[Task input — start]
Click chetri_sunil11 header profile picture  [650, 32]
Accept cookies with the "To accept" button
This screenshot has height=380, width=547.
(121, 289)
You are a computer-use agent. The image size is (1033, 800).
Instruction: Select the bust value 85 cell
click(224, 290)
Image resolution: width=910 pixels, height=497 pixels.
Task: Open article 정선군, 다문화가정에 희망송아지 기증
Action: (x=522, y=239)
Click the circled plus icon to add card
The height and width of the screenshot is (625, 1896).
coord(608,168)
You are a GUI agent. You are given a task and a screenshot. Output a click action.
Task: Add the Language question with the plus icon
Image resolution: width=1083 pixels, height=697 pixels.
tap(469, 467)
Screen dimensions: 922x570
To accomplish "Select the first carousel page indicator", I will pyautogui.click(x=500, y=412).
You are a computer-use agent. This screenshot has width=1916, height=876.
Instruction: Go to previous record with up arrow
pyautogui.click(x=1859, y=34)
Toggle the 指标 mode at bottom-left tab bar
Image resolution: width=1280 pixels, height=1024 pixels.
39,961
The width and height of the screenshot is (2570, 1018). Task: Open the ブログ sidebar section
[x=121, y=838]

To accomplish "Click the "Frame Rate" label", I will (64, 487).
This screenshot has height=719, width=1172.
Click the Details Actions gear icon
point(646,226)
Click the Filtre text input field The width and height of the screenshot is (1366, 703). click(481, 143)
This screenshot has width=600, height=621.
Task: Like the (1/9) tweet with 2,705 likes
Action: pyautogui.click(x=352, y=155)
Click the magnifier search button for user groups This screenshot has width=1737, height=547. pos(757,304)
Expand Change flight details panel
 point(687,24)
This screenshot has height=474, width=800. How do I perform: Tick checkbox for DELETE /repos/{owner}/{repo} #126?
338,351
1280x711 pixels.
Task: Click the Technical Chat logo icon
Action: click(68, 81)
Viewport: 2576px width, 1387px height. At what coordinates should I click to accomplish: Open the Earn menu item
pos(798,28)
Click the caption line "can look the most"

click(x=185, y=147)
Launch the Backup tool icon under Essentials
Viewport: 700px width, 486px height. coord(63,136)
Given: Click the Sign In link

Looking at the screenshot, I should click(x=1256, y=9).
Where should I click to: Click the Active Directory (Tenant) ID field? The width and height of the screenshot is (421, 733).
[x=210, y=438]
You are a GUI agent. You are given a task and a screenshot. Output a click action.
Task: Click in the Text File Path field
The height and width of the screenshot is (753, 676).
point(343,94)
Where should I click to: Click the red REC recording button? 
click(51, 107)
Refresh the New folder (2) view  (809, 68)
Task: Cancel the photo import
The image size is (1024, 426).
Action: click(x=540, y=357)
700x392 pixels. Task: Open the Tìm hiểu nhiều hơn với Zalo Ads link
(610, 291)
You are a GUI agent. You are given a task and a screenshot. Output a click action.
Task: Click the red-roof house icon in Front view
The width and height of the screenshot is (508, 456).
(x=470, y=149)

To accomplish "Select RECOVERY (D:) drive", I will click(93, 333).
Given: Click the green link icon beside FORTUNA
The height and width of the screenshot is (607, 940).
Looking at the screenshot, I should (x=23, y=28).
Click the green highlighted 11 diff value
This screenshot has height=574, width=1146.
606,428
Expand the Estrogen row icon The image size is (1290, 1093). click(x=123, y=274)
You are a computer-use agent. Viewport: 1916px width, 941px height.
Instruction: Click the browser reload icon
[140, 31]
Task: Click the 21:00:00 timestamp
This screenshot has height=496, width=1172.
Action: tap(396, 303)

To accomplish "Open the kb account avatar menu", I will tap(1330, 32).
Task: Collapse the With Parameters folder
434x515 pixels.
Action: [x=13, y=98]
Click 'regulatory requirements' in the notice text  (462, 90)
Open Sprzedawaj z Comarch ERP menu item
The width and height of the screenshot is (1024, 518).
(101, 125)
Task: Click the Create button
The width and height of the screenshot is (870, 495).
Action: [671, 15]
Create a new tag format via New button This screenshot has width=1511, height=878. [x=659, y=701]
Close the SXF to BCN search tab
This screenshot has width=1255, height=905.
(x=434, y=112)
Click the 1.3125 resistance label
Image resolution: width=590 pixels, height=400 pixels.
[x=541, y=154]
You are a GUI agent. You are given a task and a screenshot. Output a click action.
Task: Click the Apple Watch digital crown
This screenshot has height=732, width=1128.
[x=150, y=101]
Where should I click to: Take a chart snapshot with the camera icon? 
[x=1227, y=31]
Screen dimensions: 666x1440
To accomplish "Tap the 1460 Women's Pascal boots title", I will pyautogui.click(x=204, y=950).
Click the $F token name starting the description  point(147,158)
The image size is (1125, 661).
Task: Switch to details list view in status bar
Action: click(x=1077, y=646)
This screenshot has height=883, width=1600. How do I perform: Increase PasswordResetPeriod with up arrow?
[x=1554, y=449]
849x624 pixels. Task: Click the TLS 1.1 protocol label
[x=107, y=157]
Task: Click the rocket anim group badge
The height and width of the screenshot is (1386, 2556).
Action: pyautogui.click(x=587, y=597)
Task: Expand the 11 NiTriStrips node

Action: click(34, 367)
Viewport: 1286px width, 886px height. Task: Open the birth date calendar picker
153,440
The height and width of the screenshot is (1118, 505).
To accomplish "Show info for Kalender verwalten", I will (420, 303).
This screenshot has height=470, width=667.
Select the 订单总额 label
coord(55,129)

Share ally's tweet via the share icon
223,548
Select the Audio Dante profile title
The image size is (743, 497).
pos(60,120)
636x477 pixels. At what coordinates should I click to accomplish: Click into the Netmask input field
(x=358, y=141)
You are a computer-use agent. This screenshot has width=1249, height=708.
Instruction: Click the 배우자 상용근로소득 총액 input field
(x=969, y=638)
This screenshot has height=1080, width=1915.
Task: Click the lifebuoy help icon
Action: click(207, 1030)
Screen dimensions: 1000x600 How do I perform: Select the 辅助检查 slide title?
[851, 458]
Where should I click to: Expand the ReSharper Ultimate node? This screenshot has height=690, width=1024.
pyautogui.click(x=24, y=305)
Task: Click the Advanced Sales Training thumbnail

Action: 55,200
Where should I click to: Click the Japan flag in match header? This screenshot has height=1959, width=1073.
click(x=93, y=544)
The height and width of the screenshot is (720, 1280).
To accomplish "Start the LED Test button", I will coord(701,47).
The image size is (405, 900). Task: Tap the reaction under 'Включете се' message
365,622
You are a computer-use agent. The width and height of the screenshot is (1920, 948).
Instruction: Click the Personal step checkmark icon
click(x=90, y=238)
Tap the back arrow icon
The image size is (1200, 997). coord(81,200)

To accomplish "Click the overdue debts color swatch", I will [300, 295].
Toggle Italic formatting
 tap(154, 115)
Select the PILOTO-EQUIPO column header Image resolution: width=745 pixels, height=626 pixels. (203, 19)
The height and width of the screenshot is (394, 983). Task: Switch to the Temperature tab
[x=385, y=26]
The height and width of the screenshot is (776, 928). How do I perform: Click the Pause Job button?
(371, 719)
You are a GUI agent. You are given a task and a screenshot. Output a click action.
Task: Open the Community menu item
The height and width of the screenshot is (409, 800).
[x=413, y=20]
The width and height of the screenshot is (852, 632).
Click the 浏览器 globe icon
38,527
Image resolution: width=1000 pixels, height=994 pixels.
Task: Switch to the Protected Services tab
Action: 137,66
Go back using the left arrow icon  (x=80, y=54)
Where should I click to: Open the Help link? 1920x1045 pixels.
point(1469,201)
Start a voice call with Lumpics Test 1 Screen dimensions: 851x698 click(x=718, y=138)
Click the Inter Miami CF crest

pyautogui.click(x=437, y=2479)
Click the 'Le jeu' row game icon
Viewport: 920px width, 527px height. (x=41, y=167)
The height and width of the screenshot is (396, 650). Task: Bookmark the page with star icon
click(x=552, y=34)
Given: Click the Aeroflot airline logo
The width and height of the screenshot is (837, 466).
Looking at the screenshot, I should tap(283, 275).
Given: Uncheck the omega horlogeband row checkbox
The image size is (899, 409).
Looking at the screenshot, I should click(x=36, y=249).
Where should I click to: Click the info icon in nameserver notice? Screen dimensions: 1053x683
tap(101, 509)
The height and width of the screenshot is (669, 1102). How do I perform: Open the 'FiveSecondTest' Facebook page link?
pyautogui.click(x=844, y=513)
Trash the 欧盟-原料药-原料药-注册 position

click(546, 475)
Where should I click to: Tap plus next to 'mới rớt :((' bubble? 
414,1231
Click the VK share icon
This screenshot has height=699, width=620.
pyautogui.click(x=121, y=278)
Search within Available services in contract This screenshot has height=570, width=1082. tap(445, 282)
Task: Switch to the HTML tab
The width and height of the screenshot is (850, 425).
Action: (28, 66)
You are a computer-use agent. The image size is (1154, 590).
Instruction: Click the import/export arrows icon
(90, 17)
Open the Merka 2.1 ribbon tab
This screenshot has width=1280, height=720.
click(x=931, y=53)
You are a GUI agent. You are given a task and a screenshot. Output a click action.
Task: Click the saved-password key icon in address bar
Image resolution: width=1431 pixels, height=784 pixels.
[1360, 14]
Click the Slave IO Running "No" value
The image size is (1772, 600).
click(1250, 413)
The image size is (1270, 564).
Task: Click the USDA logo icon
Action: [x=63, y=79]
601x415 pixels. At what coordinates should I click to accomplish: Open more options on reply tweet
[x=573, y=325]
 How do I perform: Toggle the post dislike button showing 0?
[Task input — finish]
Each line in the listing above that contains "left" should be copied.

* **Answer to the problem**
Toggle the 指标 mode at bottom-left tab bar
Go back using the left arrow icon  (x=80, y=54)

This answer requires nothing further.